One of the biggest challenges our country will face in the coming years (in addition to undoing the damage caused by the new health care law) will be fixing Social Security. Social Security expert Andrew Biggs provides a sobering look at the options that will be available to policymakers in this piece on National Review. While Biggs supports incorporating personal retirement accounts into Social Security, he warns that retirement accounts alone won’t fix the system’s problems.
Here’s the problem: Personal accounts are a valid choice, and one I’ve supported in the past and continue to support. But accounts aren’t exclusive to tax increases or benefit cuts; they don’t, as I’ll explain, reduce the need for these other choices. One problem for the Bush administration’s reform drive in 2005 was that many congressional Republicans had bought into the idea that accounts reduce or eliminate the need for tax increases or benefit cuts. Finding out they don’t may have taken some wind out of their sails. Because of this, combined with some pretty shameless demagoguery from the left, Bush’s reform ideas didn’t even come up for a vote….

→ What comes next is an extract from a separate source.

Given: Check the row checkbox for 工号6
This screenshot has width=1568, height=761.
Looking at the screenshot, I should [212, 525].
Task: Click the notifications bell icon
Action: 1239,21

Also unchanged would be the program’s financing shortfall, even assuming that account holders gave up a share of their traditional benefits. A pay-as-you-go program like Social Security is always in the hole, such that each generation honors the benefits of the preceding one while hoping their own claims will be honored by the following generation. No generation can break away from this cycle without either ponying up extra cash (tax increases) or defaulting on its promises (benefit cuts). Neither solution is costless.
It’s important that Americans understand this reality-there is no magic way to spare ourselves from the pain of bringing Social Security’s finances into balance. Incorporating personal retirement accounts into the system will be important so that we can leave the next generation with a better, more financially sound system, but they aren’t a panacea for our current predicament.